DATA EXTRACT>
☆ ☆ ☆ ☆
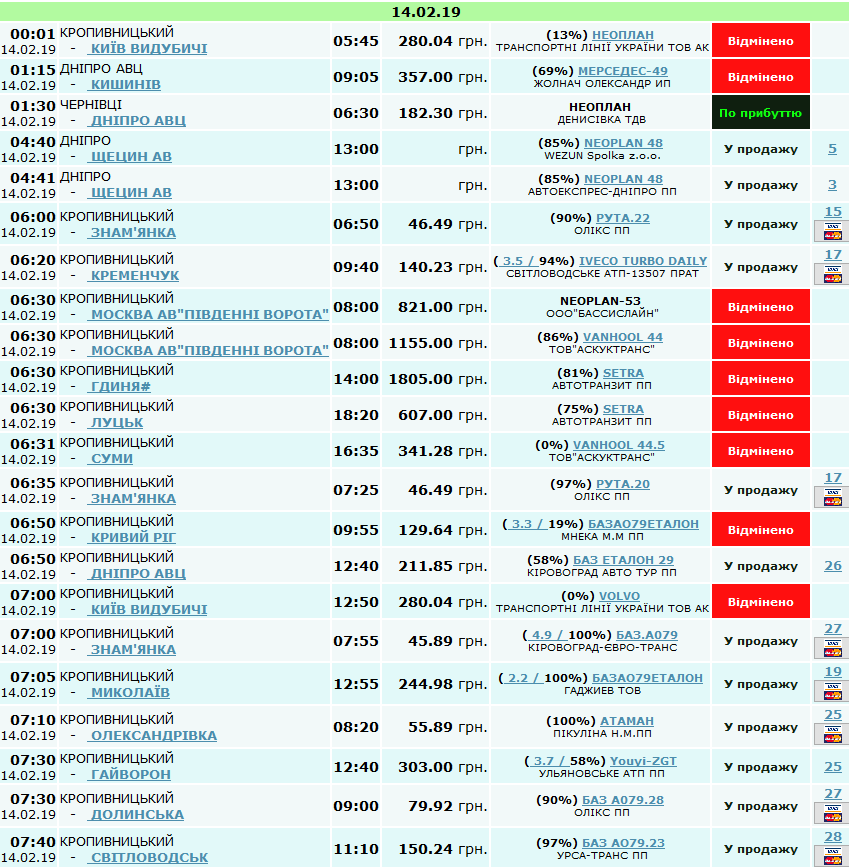This screenshot has height=867, width=849.
Task: Click the green 'По прибуттю' status cell
Action: [761, 113]
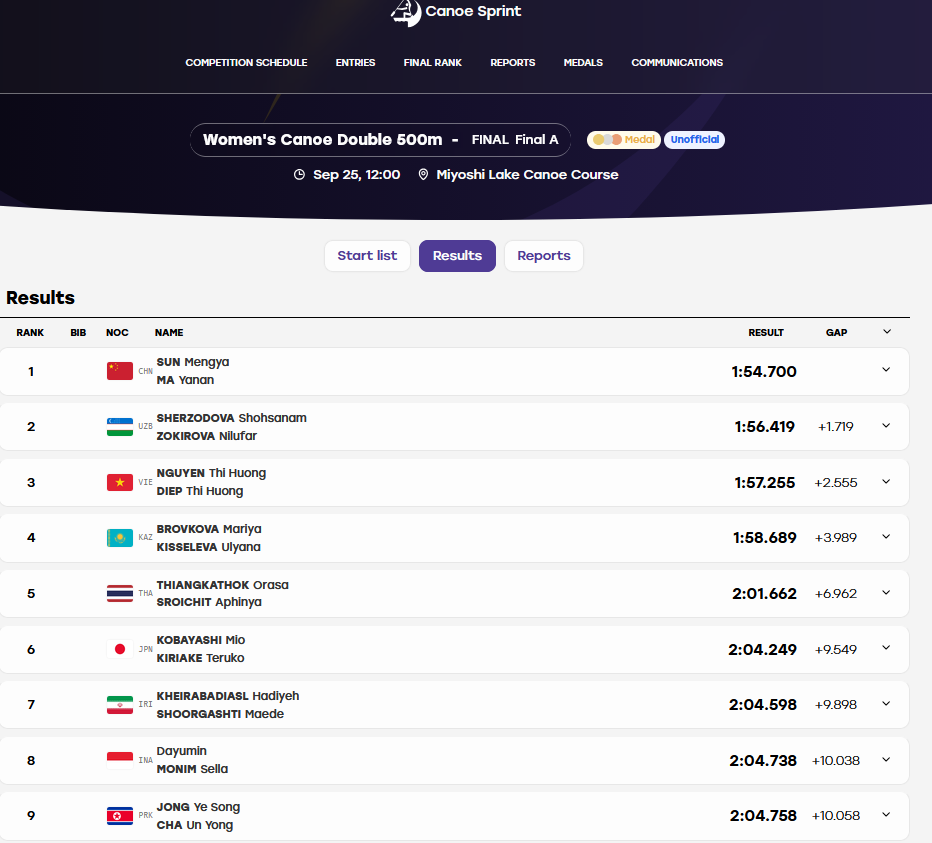932x843 pixels.
Task: Open the Competition Schedule menu
Action: click(x=246, y=62)
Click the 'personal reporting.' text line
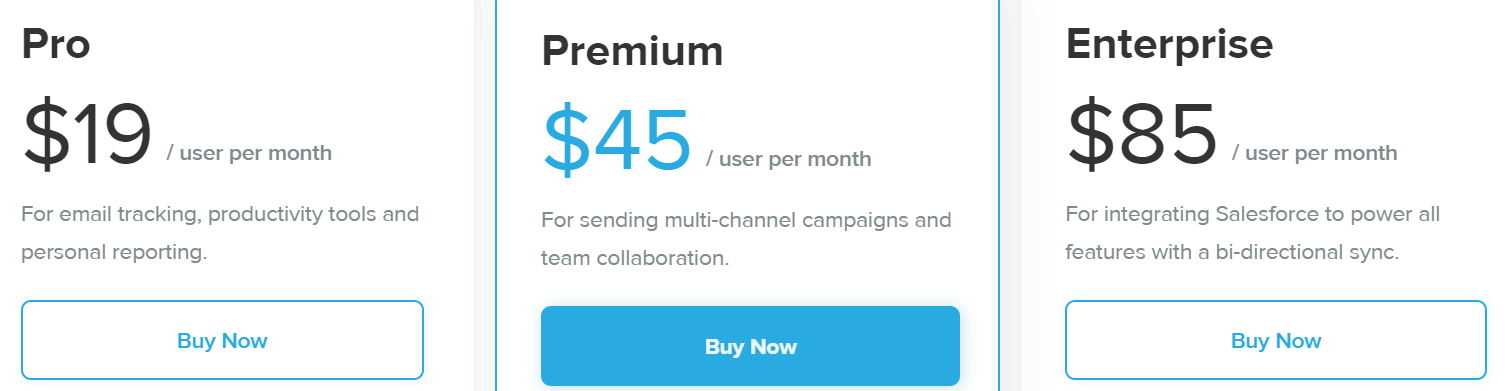 point(114,252)
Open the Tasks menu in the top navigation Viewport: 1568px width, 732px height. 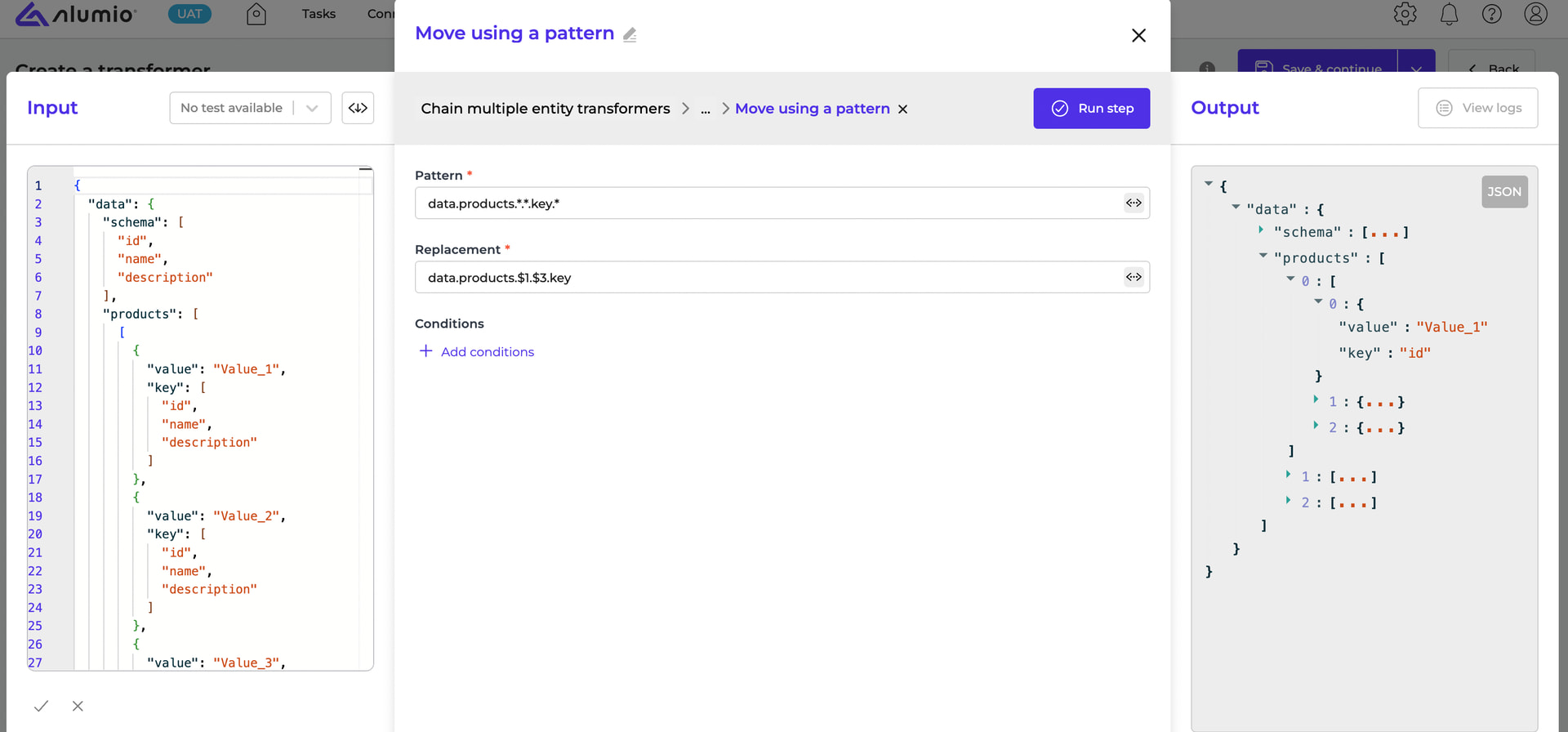(318, 14)
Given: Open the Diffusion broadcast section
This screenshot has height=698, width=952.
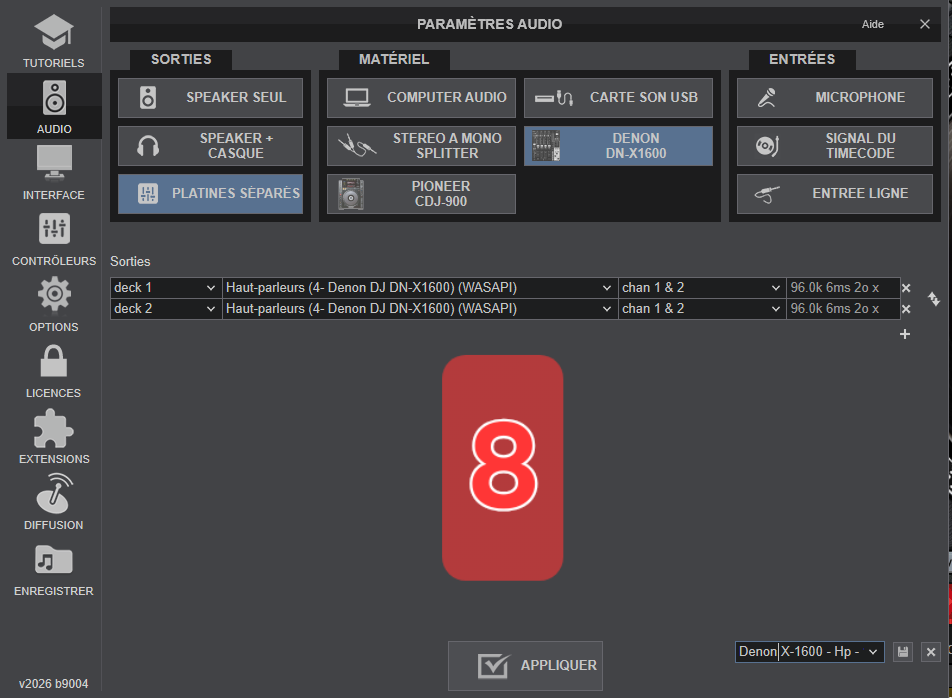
☆ ☆ ☆ ☆
WHAT IS NEEDED>
All lines from the one containing "Given: Open the Diffusion broadcast section" through the end of the data are to be restated exactly, with nothing else and without the pictures.

FINISHED EXERCISE>
Given: Open the Diffusion broadcast section
This screenshot has height=698, width=952.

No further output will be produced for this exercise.